§ **TASK ITEM A**
Say whether each statement agrees with the notes on photographing graphs, answering yes or no and quoting the deciding words of the text: (i) clamps were used to keep book pages from curving; (ii) the lighting gave the pages a natural color; (iii) photos went from the cellphone to the computer by USB.

§ **TEXT**
I have NOT yet used :
https://historicalstatistics.org/
many links to other data sources
https://thehistoryofengland.co.uk/resource/medieval-prices-and-wages/
Modern themes that illustrate this best :
- Stephen Puetz - Universal Wave Series (kind of like the system of 20+ Mayan calendars)
- Ralph Nelson Elliott
- Robert Prechter
Methodolgy
Photograph paper graphs :
Collect digital images of graphs in the book
- cellphone photos - using drill press in my tool shop to [raise, lower] cellphone
- clamps - to reduce curving of book pages when photo-graphing
- heavy-duty lamps for lighting - unfortunately not my "natural light" fluorescent, so pages are yellow-tan
- USB transfer of photos from cellphone to computer
- photo-files renamed using Figure [numbers, titles] adapted from the book
GNU Image Manipulation Program (gimp) - Image preparation for each curve of each graph :
GNU Image Manipulation Program (gimp) isn't the easiest, most intuitive software, but it's the kind of initiation-by-fire that later leads to you being happy that you didn't stick with lesser [image, video] software. I cannot provide a users' guide here, but I will make [random, scattered] comments on the process. Because gimp [wording, processes, menus] can be a bit "strange" it may help to have this as a guide (or not). Of course, you may be using an entirely different image processing sare, in which case my instructions are useless for YOU. But these instructions are actually for me, as there is no way I will remember which [software, tools, techniques, how-to] even six months later unless I use applications often (not usually the case).
gimp - [rotate, crop] graphs from each cell-photo
- From [nemo, dolphin, other] file manager, open one of the cellphone photos in gimp.
- gimp menu -> View -> Zoom -> Fit image in window
- This allows you to see the full image, so you can easily select the graph in the next step.

§ **LISTED RECORDS**
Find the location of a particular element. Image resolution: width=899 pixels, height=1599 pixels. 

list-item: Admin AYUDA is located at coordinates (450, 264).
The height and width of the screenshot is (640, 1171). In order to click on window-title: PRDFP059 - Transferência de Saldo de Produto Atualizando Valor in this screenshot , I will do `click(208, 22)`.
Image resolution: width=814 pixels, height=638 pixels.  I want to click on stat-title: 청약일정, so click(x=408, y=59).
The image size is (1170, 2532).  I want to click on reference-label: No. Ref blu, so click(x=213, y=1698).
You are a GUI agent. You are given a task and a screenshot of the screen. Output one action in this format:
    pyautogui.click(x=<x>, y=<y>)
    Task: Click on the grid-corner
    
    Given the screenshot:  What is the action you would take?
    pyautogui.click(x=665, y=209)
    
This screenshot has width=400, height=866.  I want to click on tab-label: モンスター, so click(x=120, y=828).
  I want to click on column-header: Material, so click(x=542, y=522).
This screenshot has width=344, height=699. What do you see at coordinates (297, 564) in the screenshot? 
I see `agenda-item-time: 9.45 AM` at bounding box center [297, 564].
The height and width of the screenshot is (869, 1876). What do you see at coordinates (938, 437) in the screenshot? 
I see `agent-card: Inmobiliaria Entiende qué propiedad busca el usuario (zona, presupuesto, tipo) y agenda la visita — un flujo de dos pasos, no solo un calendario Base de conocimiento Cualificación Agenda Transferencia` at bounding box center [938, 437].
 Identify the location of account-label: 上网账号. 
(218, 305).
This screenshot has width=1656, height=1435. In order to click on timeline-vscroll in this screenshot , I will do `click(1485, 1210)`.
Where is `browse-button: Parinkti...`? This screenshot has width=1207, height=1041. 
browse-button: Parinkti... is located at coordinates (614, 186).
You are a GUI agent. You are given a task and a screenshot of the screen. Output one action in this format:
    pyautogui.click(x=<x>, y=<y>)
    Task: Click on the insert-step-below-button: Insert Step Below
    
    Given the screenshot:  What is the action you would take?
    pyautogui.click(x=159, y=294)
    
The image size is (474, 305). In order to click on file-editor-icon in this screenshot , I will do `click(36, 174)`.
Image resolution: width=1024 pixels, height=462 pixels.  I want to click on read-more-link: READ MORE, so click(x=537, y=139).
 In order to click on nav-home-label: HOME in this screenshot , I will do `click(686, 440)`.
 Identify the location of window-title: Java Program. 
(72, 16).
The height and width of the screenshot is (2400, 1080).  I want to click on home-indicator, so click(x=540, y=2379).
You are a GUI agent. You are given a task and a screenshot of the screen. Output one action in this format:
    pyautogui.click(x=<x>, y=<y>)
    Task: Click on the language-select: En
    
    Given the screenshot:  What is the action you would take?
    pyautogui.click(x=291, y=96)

§ **TASK ITEM B**
Swap "screenshot" for "screen capture" in the stretch of the listing from the line containing "The image size is (474, 305)." through the end of the listing. Give those lines again with nothing else changed.

§ **EXPECTED OUTPUT A**
(i) Yes: "clamps - to reduce curving of book pages when photo-graphing"
(ii) No: "unfortunately not my "natural light" fluorescent, so pages are yellow-tan"
(iii) Yes: "USB transfer of photos from cellphone to computer"

§ **EXPECTED OUTPUT B**
The image size is (474, 305). In order to click on file-editor-icon in this screen capture , I will do `click(36, 174)`.
Image resolution: width=1024 pixels, height=462 pixels.  I want to click on read-more-link: READ MORE, so click(x=537, y=139).
 In order to click on nav-home-label: HOME in this screen capture , I will do `click(686, 440)`.
 Identify the location of window-title: Java Program. 
(72, 16).
The height and width of the screen capture is (2400, 1080).  I want to click on home-indicator, so click(x=540, y=2379).
You are a GUI agent. You are given a task and a screen capture of the screen. Output one action in this format:
    pyautogui.click(x=<x>, y=<y>)
    Task: Click on the language-select: En
    
    Given the screen capture:  What is the action you would take?
    pyautogui.click(x=291, y=96)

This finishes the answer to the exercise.